*** Material supplied ***

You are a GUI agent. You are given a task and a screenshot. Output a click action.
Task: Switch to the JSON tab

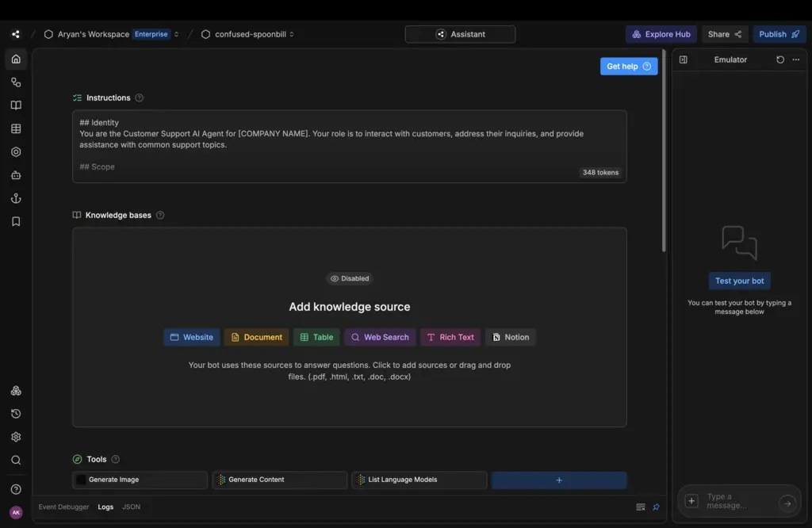click(131, 507)
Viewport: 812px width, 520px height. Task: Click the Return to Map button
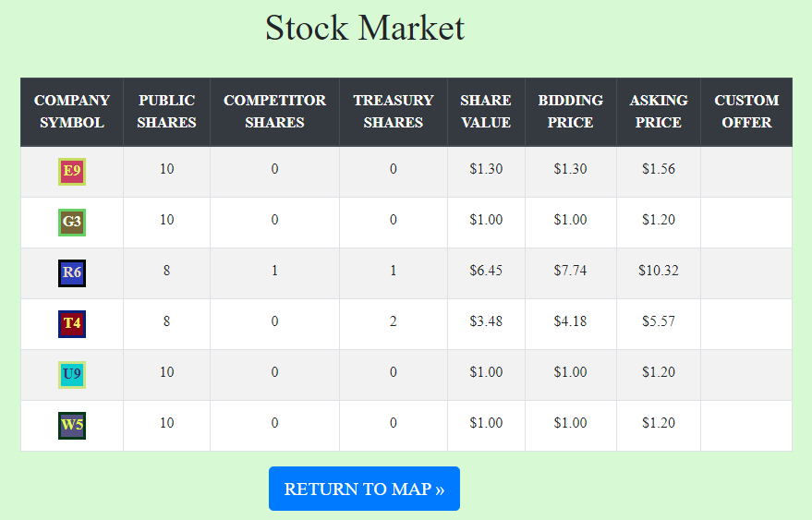click(x=364, y=489)
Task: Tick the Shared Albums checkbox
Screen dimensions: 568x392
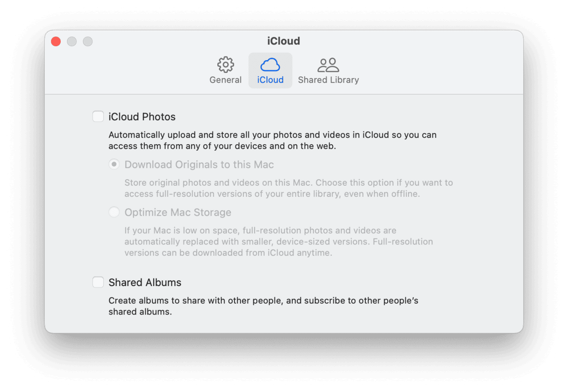Action: coord(98,282)

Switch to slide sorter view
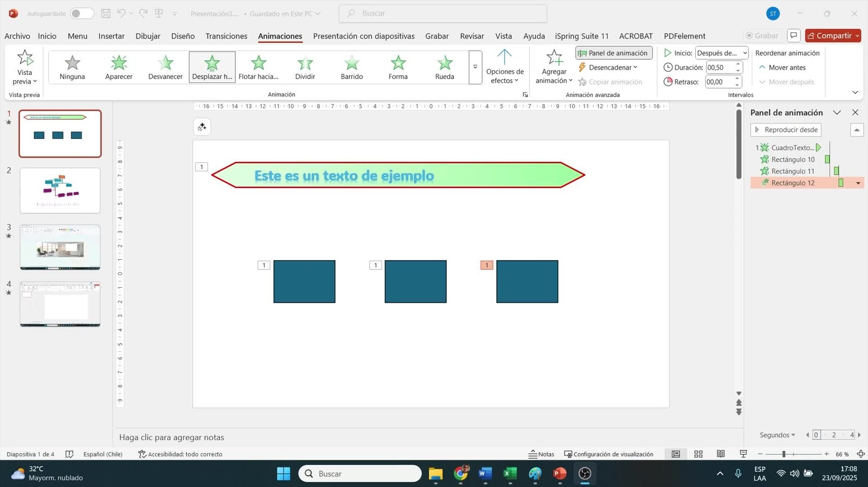(x=698, y=454)
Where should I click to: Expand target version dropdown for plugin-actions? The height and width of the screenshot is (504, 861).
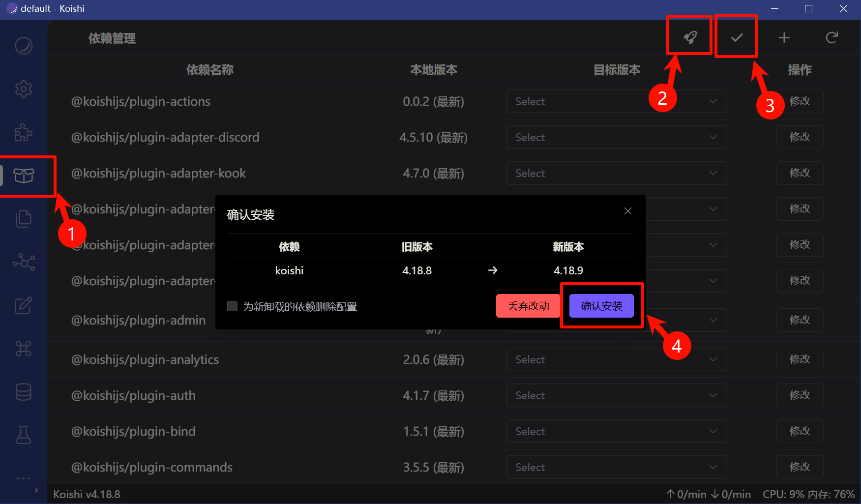pos(616,101)
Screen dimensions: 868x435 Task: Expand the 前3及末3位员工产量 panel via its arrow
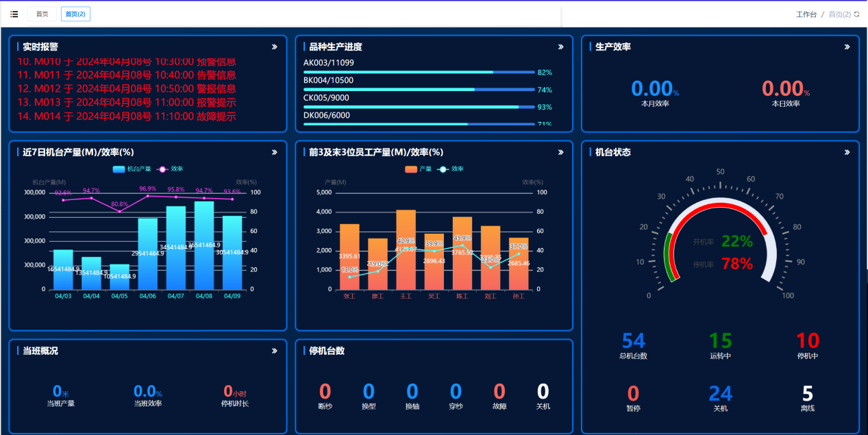561,153
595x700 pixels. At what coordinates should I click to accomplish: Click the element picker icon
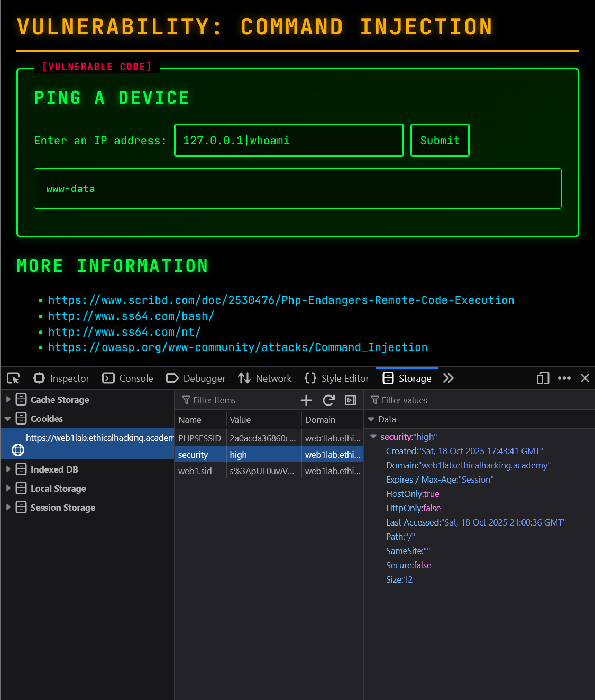(x=13, y=378)
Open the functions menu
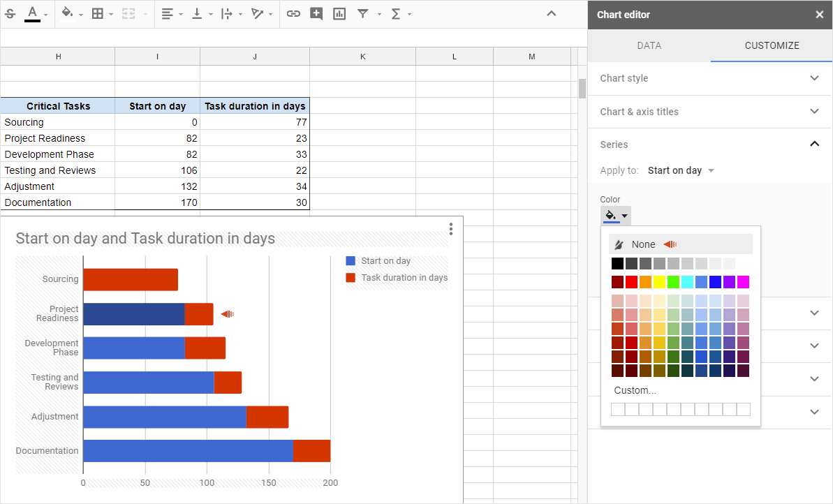Image resolution: width=833 pixels, height=504 pixels. [396, 13]
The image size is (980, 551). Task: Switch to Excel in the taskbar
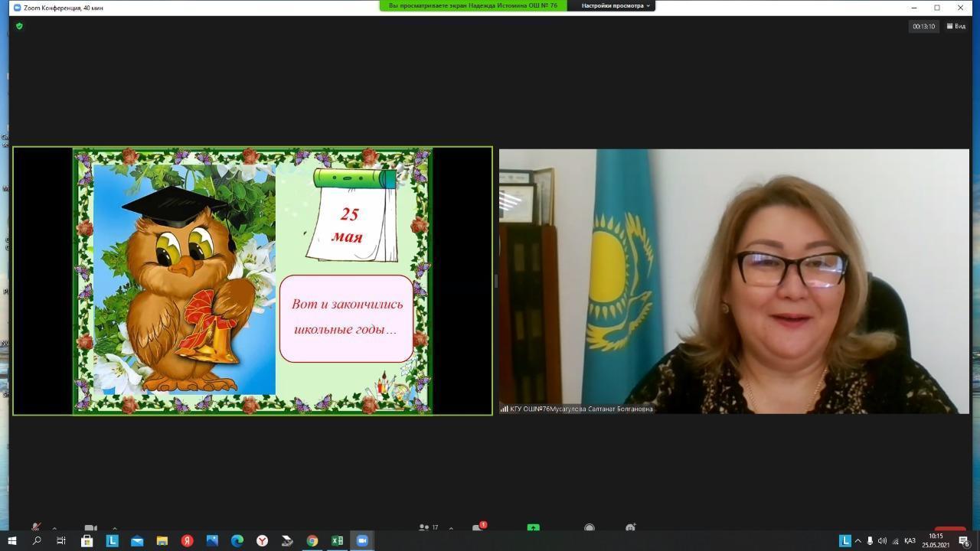click(337, 541)
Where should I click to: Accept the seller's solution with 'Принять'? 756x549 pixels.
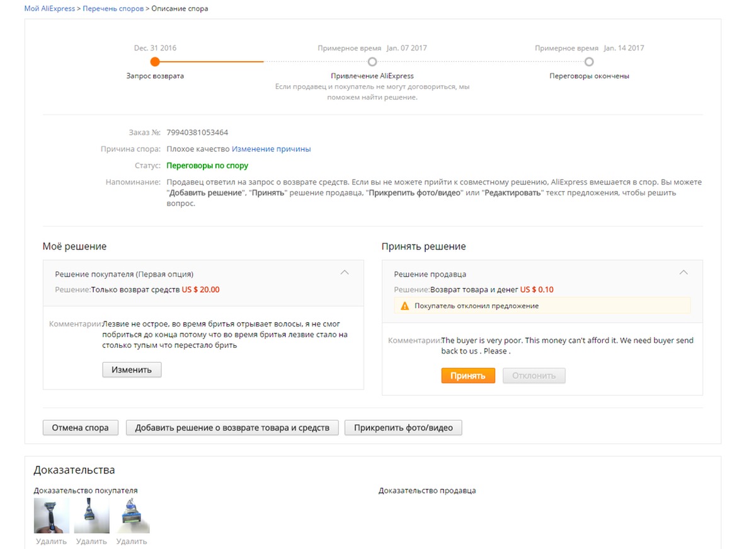(x=468, y=376)
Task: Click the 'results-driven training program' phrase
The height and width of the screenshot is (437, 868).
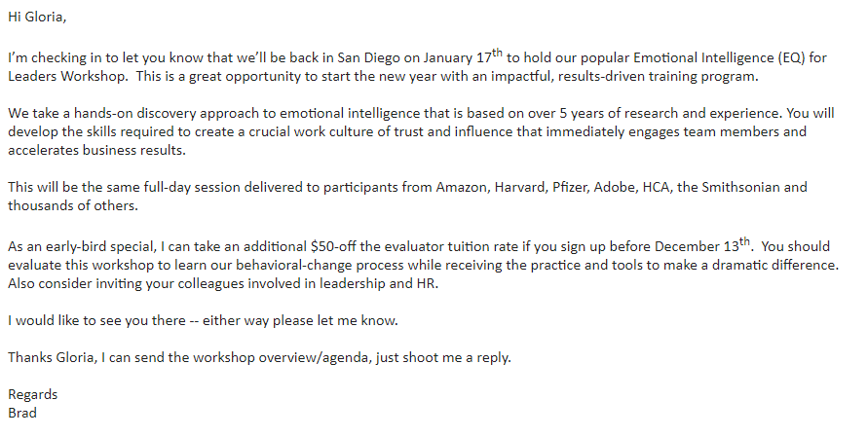Action: pyautogui.click(x=658, y=76)
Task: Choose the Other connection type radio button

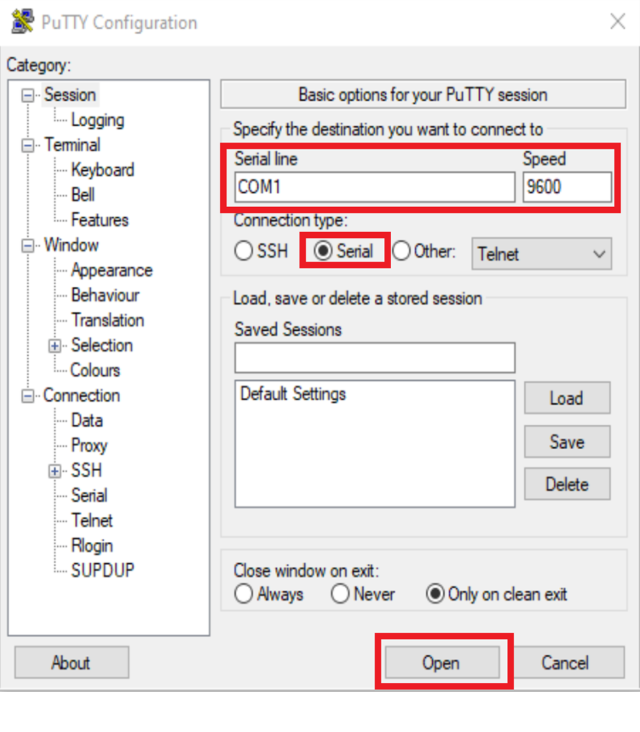Action: point(402,252)
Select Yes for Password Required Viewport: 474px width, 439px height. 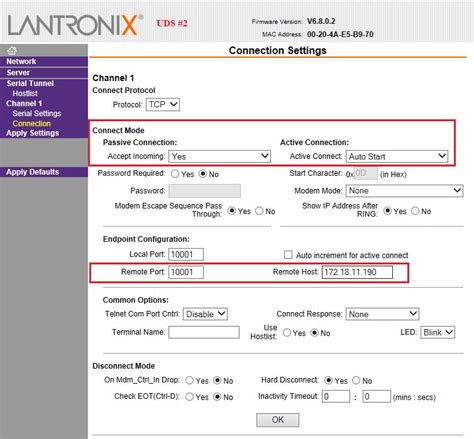point(175,174)
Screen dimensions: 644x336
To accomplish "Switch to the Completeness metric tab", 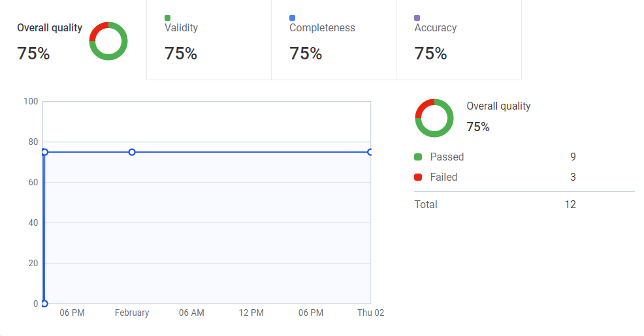I will (x=333, y=40).
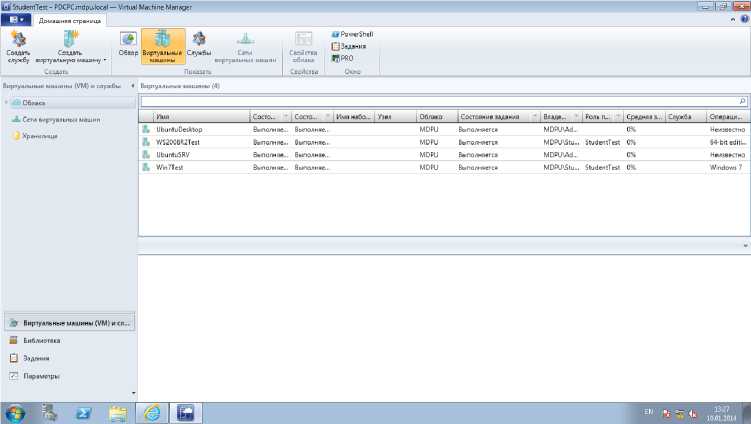The height and width of the screenshot is (424, 751).
Task: Open PowerShell from the ribbon
Action: click(352, 34)
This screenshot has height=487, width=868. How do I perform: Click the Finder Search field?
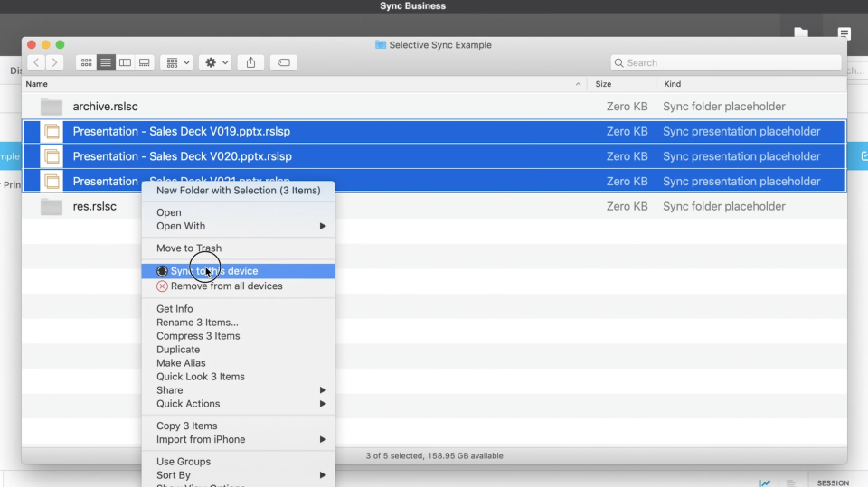[x=726, y=62]
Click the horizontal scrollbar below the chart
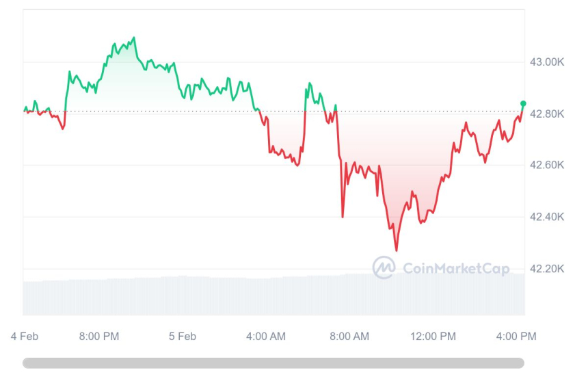Screen dimensions: 588x392 273,363
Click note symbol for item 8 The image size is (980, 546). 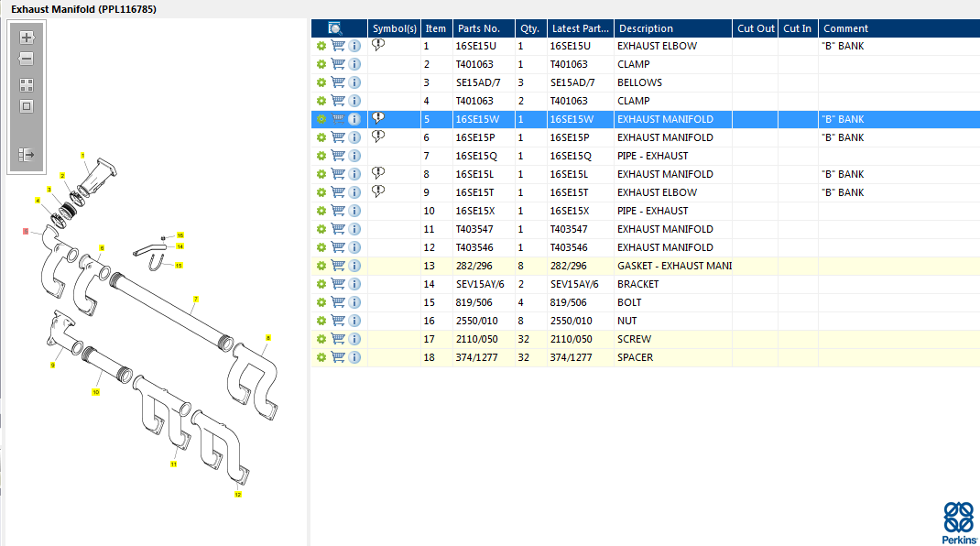[x=378, y=173]
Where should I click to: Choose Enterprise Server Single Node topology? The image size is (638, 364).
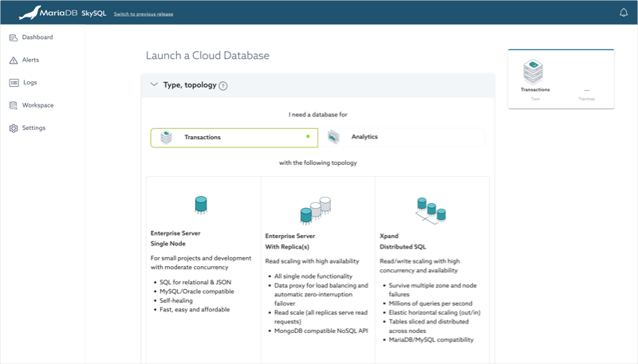tap(203, 255)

*** End of Material supplied ***

- Task requirements -
Beginning with the line that contains "Where should I click to: Choose" and ending with the final line of the entries, every line must be copied exactly; the pictures must not.

- Written solution -
Where should I click to: Choose Enterprise Server Single Node topology? The image size is (638, 364).
tap(203, 255)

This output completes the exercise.